# RECORDS SHOWN
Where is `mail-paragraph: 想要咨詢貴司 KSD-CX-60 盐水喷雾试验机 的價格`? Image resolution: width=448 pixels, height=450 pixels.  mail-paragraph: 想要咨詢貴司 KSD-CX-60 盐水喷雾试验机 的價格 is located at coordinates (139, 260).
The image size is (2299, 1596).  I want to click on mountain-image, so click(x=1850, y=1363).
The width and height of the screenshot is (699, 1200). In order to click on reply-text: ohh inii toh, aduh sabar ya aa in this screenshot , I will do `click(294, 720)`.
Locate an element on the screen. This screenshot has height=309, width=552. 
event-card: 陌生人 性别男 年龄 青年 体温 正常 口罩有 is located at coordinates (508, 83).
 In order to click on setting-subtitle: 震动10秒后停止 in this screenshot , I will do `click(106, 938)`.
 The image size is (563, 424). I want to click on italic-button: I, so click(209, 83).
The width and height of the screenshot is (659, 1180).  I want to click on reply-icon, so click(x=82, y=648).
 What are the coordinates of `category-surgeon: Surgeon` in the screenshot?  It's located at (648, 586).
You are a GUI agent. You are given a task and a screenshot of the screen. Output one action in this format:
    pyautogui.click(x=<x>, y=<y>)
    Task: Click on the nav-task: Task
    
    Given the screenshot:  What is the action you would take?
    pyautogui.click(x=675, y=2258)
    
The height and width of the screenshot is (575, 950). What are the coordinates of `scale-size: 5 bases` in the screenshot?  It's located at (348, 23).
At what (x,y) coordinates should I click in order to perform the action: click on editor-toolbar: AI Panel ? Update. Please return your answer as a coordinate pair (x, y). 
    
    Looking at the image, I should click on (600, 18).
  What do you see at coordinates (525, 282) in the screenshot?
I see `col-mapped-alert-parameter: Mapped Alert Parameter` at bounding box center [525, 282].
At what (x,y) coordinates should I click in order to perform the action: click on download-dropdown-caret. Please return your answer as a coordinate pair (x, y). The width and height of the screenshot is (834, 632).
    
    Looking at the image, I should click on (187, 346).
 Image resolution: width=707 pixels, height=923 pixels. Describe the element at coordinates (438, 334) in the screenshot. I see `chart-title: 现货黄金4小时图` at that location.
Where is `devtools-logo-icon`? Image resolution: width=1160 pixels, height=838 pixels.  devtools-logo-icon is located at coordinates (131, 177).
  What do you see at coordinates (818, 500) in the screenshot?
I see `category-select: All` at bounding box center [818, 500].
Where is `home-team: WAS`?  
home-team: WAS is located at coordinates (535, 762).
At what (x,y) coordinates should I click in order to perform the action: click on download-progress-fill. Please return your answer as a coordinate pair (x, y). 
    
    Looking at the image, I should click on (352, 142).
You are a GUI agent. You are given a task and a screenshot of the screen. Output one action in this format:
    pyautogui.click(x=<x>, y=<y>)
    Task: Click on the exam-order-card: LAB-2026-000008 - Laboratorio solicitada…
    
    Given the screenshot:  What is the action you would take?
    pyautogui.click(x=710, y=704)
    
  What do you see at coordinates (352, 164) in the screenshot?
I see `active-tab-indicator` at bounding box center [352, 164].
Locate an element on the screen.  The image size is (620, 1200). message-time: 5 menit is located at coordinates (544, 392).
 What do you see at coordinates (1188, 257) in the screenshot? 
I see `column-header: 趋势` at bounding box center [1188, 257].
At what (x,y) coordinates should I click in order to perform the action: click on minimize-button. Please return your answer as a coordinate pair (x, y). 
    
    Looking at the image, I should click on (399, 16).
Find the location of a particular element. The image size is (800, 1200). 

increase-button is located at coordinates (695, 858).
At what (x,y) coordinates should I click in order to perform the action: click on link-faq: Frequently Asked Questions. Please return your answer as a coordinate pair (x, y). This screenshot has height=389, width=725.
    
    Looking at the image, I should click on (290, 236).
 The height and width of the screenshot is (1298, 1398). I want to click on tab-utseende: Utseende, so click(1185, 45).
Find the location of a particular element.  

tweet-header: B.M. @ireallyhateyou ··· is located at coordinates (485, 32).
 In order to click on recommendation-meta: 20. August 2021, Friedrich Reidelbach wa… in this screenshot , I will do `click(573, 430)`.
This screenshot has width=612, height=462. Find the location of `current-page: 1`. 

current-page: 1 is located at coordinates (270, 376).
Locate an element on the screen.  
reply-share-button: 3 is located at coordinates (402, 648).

# WHAT IS EXPECTED
Write out the rows from the line with "has height=389, width=725." through the end of the rows.

# ANSWER FOR THE TASK
At what (x,y) coordinates should I click in order to perform the action: click on link-faq: Frequently Asked Questions. Please return your answer as a coordinate pair (x, y). This screenshot has height=389, width=725.
    
    Looking at the image, I should click on (290, 236).
 The height and width of the screenshot is (1298, 1398). I want to click on tab-utseende: Utseende, so click(1185, 45).
Find the location of a particular element.  

tweet-header: B.M. @ireallyhateyou ··· is located at coordinates (485, 32).
 In order to click on recommendation-meta: 20. August 2021, Friedrich Reidelbach wa… in this screenshot , I will do `click(573, 430)`.
This screenshot has width=612, height=462. Find the location of `current-page: 1`. 

current-page: 1 is located at coordinates (270, 376).
Locate an element on the screen.  
reply-share-button: 3 is located at coordinates (402, 648).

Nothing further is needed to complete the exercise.